*Problem details*
Copy out the lines of the records unchanged, beginning at the line that contains "The height and width of the screenshot is (720, 1080)." and stopping after the line that contains "Open the 全部".
:: Dataset content
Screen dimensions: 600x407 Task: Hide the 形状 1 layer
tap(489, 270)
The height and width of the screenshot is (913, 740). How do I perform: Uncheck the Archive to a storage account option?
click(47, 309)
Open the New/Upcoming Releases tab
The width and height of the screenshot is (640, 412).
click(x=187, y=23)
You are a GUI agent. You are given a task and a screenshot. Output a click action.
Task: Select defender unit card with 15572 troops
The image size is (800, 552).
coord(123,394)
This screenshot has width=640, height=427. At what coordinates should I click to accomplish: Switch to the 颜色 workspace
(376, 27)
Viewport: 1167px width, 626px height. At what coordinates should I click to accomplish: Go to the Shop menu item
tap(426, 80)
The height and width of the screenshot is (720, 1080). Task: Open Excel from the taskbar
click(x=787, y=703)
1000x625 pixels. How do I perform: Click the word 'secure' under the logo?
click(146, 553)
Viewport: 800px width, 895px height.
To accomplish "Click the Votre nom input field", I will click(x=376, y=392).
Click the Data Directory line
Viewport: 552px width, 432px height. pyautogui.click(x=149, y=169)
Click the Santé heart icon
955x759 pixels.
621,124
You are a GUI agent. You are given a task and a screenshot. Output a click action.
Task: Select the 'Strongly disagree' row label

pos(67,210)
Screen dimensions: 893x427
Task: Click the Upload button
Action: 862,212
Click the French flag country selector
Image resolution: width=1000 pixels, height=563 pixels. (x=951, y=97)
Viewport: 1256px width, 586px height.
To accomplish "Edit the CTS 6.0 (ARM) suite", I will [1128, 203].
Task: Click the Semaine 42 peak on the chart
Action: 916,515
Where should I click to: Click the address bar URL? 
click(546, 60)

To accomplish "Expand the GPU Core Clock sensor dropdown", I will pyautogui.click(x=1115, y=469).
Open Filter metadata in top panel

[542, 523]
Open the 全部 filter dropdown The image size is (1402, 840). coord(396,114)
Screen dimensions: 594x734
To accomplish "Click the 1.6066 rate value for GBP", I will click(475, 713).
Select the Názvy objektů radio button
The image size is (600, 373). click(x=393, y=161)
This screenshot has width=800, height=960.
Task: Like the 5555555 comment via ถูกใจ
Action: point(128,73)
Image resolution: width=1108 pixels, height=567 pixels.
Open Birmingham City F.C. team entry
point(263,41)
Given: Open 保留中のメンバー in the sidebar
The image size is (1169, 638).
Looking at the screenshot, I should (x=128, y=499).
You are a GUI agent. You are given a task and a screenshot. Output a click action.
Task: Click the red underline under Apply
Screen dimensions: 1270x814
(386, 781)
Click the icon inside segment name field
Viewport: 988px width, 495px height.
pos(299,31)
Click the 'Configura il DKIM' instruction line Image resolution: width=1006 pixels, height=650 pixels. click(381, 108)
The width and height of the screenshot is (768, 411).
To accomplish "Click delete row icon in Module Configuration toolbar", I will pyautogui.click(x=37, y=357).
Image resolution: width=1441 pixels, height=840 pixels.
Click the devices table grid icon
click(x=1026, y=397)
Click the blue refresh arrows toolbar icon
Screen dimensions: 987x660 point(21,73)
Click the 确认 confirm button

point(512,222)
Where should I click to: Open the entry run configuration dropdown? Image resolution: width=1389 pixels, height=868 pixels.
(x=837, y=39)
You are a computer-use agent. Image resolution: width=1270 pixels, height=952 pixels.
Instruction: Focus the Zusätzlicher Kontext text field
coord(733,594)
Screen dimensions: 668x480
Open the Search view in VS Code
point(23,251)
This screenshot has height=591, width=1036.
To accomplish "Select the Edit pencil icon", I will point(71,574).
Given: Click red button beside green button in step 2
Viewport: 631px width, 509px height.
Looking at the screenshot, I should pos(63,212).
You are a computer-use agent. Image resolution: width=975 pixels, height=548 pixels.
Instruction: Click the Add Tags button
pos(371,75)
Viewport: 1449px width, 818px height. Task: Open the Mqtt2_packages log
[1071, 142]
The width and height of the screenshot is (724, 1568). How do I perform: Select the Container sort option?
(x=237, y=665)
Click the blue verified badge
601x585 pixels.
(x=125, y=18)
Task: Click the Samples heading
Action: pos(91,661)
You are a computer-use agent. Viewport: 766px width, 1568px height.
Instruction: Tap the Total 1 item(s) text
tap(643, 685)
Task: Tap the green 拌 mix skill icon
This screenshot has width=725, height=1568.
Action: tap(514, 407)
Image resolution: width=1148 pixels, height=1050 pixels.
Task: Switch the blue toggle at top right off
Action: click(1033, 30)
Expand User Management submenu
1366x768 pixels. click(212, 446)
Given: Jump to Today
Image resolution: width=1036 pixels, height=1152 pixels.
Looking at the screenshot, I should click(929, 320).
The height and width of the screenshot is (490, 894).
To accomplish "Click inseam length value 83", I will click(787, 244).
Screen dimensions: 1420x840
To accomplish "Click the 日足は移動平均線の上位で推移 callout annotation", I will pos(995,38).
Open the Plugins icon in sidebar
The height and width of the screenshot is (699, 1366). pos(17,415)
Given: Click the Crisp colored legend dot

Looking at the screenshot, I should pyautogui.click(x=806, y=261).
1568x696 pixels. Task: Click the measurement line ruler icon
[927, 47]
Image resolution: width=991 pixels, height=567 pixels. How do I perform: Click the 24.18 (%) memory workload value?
::::
*Exercise output*
The height and width of the screenshot is (720, 1080). Task: Open Excel from the taskbar
click(x=787, y=703)
1000x625 pixels. How do I perform: Click the word 'secure' under the logo?
click(146, 553)
Viewport: 800px width, 895px height.
To accomplish "Click the Votre nom input field", I will click(x=376, y=392).
Click the Data Directory line
Viewport: 552px width, 432px height. pyautogui.click(x=149, y=169)
Click the Santé heart icon
955x759 pixels.
621,124
You are a GUI agent. You are given a task and a screenshot. Output a click action.
Task: Select the 'Strongly disagree' row label

pos(67,210)
Screen dimensions: 893x427
Task: Click the Upload button
Action: 862,212
Click the French flag country selector
Image resolution: width=1000 pixels, height=563 pixels. (x=951, y=97)
Viewport: 1256px width, 586px height.
To accomplish "Edit the CTS 6.0 (ARM) suite", I will [1128, 203].
Task: Click the Semaine 42 peak on the chart
Action: 916,515
Where should I click to: Click the address bar URL? 
click(546, 60)

To accomplish "Expand the GPU Core Clock sensor dropdown", I will pyautogui.click(x=1115, y=469).
Open Filter metadata in top panel

[542, 523]
Open the 全部 filter dropdown The image size is (1402, 840). coord(396,114)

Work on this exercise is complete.